The partial clinical hold on del-desiran, which was lifted in 2024, highlights the regulatory hurdles the company may encounter. Additionally, the complex nature of Avidity's AOC technology and the specialized expertise required for its development and manufacturing could pose challenges as the company scales its operations.
Furthermore, the success of Avidity's programs is dependent on the continued effectiveness and safety profiles of its product candidates, as well as the company's ability to secure necessary regulatory approvals and successfully commercialize any approved therapies.
Outlook and Guidance:
Avidity has not provided specific financial guidance for the upcoming fiscal year. However, the company's strong cash position and the progress of its clinical pipeline suggest that it is well-positioned to continue advancing its development efforts.

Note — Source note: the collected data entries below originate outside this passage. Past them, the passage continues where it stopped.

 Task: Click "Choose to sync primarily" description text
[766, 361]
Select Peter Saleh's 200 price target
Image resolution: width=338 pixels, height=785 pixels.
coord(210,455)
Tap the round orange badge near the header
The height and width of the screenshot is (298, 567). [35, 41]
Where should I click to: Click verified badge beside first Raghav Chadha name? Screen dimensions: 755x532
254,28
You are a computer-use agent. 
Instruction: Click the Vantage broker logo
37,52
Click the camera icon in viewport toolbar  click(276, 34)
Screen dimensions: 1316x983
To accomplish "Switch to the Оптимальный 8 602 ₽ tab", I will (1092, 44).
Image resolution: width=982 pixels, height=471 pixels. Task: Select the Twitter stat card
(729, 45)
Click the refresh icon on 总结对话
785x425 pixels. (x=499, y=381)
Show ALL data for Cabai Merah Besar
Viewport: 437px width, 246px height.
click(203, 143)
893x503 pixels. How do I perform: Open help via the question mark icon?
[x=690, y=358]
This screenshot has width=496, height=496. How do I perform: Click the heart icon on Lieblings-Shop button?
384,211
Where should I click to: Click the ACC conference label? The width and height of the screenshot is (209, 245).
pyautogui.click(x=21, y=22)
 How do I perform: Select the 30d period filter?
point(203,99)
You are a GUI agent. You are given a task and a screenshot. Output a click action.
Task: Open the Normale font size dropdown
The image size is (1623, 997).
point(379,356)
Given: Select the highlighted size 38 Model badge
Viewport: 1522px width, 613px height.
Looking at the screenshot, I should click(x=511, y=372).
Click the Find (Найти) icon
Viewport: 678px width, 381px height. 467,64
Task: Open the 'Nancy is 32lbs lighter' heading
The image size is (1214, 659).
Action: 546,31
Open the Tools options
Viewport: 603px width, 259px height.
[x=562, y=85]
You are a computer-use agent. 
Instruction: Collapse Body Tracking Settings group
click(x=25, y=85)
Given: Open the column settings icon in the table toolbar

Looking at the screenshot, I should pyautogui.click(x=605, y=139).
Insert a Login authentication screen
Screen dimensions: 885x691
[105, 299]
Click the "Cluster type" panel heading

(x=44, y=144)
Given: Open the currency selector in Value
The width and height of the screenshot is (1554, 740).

The FDA's decision to lift the partial clinical hold on del-desiran, the ongoing HARBOR, FORTITUDE, and EXPLORE44 trials, and the upcoming investor and analyst event focused on precision cardiology candidates all indicate that Avidity is making significant strides in its mission to deliver transformative RNA-based therapeutics.
Conclusion:
Avidity Biosciences is at the forefront of a new era in genetic medicine, leveraging its innovative AOC platform to address diseases that were previously considered untreatable with RNA-based therapies. The company's robust pipeline, strong financial position, and experienced management team position it well to navigate the challenges of the biopharmaceutical industry and potentially deliver life-changing treatments to patients in need.
The company's focus on rare genetic diseases, particularly muscular dystrophies, provides a clear direction for its research and development efforts. With three programs in clinical development and additional candidates in the pipeline, Avidity is building a diverse portfolio of potential treatments for high-unmet-need conditions.
Despite the recent decrease in year-over-year revenue, primarily due to changes in collaboration revenue recognition, Avidity maintains a strong cash position that should support its ongoing research and clinical programs. The company's low debt-to-equity ratio and robust liquidity ratios further underscore its financial stability.
As Avidity continues to execute on its strategic priorities, investors will closely follow the progress of its clinical programs, particularly the Phase 3 HARBOR trial for del-desiran, and the company's ability to unlock the full potential of its pioneering technology. The upcoming investor and analyst event in November 2024 may provide further insights into Avidity's pipeline expansion and technological advancements, potentially offering new catalysts for growth and development.
In the competitive landscape of RNA therapeutics, Avidity's unique AOC platform and its focus on previously untreatable diseases position the company as a potential leader in this emerging field. However, as with all biopharmaceutical companies, success will ultimately depend on clinical outcomes, regulatory approvals, and the ability to successfully commercialize its therapies.